Search the material for the string "computer" and copy each line where it occurs.

##########

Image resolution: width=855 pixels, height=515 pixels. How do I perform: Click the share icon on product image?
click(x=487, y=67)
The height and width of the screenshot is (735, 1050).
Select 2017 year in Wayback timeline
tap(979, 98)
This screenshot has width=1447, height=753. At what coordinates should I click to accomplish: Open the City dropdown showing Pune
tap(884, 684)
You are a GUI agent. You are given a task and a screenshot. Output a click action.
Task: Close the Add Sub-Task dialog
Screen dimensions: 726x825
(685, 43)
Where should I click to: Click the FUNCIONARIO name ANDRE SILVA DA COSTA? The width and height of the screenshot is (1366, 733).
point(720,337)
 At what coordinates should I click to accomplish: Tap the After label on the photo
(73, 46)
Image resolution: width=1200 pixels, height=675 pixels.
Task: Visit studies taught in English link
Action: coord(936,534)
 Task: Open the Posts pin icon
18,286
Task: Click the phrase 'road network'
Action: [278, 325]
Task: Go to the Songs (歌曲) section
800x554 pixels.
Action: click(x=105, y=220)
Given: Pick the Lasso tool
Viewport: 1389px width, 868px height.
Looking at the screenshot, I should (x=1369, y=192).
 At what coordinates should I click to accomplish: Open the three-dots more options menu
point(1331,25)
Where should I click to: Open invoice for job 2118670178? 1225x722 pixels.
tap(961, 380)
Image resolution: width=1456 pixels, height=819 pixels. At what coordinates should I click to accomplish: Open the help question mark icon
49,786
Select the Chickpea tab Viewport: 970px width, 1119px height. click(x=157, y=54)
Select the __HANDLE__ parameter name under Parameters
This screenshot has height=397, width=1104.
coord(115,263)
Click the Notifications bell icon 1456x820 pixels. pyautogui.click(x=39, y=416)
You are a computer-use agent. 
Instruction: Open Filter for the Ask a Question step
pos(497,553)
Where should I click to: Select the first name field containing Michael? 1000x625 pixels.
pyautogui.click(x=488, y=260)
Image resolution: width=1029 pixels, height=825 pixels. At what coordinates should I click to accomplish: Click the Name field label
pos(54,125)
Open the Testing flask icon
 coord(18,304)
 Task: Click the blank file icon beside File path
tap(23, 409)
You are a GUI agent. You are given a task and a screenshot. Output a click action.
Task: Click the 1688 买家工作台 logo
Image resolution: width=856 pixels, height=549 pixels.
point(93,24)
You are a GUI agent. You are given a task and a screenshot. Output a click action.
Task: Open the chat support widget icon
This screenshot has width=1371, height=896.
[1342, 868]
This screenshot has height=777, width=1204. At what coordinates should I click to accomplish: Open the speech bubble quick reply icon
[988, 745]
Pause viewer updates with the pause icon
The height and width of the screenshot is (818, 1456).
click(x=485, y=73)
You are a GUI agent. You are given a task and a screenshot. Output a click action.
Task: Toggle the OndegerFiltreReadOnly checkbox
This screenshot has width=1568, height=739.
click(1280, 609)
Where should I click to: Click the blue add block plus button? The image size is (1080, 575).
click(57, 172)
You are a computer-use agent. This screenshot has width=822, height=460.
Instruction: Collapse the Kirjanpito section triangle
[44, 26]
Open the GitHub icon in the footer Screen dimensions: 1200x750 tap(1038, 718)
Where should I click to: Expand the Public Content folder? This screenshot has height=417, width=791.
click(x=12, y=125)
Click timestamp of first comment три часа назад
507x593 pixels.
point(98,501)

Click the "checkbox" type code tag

##########

## WRITTEN ANSWER:
You are a computer-use agent. 
You are a computer-use agent. This screenshot has width=822, height=460.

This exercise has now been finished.